Anne Reiser, Pour la paix des enfants et des ex-époux

Résolution
Entre Bible et arts martiaux, l’avocate fille d’un pasteur vaudois divorcé lutte en souplesse pour régler pacifiquement les conflits familiaux.

Le papier ne suffit pas. Il faudrait l’image, pour son regard acéré mais bienveillant, et pour le karaté et le yoga qu’elle pratique. Il faudrait le son pour son rire cascadant-tonitruant; pour le chant; pour la musique, celle, classique, qu’elle interprète à la guitare et celle que la mélodiste compose entre autres pour la clarinette basse de son compagnon. Il faudrait et le son et l’image pour la future comédie musicale qu’elle crée autour de… la cornemuse.

Elue par les avocats de Suisse numéro un de sa spécialité, le droit de la famille, Anne Reiser combine ses talents pour déployer son métier de la façon la plus constructive possible. Cette hyperactive perfectionniste canalise son «énergie énorme» pour «contribuer de [son] mieux à l’harmonie du monde», elle le dit sans orgueil ni fausse humilité. «Il faut agir sur les choses sur lesquelles on a prise, ne pas rester comme un fétu de paille emporté par la vague, mais se fixer un bon gouvernail!» La co-fondatrice d’Ichoba, le Centre de régulation des conflits familiaux suisses et internationaux, auteure de "Au nom de l’enfant… Se séparer sans se déchirer" et de nombreux articles et ouvrages spécialisés coordonne un énorme guide du droit de la famille, écrit, enseigne et travaille sans relâche au service de ses clients. Dans un seul but : apporter des solutions aussi pacifiques que possibles. C’est, dit-elle, une des leçons des arts martiaux : la meilleure victoire est celle qu’on obtient sans combat – donc sans crainte ni désir du combat.

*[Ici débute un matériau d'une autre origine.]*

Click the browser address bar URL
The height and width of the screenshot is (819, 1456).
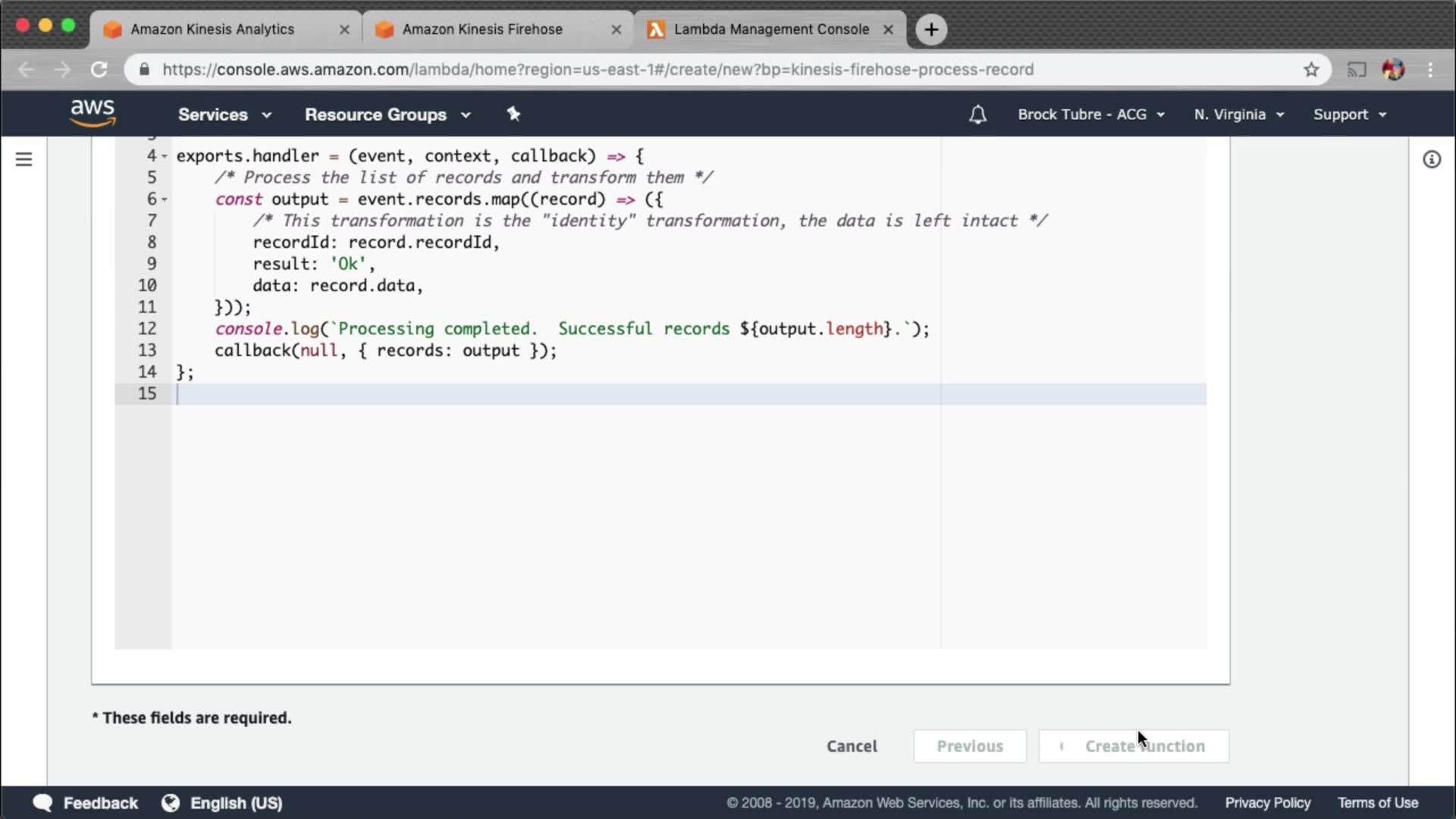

L’institution du mariage – code civil et procédure – reste tellement maltraitante!
Anne Reiser, avocate

Leçon aussi de la vie et des valeurs héritées de ses parents. Car elle a de qui tenir. Du grand-père maternel portugais rescapé à 14 ans de la grippe espagnole, qui franchit seul les Pyrénées et fait sa vie en France jusqu’à posséder un restaurant parisien huppé. De la mère «puissante», Basque, catholique, géographe et théologienne, historienne arabisante et russophone, qui, divorcée, gagna sa vie à Genève comme secrétaire avant de repasser des examens pour pouvoir enseigner, sa passion. Du père, Vaudois, pasteur en Alsace, à Saint-Légier, à Moudon, professeur de grec et d’allemand et taxi de nuit lorsque l’Eglise licencia le ministre qui osait divorcer. Avant de le réengager cinq ans plus tard. Alors, en poste à Sainte-Croix puis aumônier en hôpital psychiatrique, le pasteur Jean-Pierre Bauhofer trouva un second amour, une femme d’exception dont Anne Reiser, admirative, est grande amie. «Il a toujours aimé les caractères forts. Et il a été servi!» dit-elle dans un grand éclat de rire. Mais, à la séparation – on est en 1969 – le divorce n’est concevable que dans la faute. Transplantés à Thônex avec mère… et grand-mère paternelle, les quatre enfants sont ostracisés, infréquentables comme leurs parents. Anne, dix ans, trouve des tactiques, jeux de billes, musique et scoutisme, pour briser l’«intense solitude», après les années heureuses de vie sociale tout aussi intense à la cure de Moudon.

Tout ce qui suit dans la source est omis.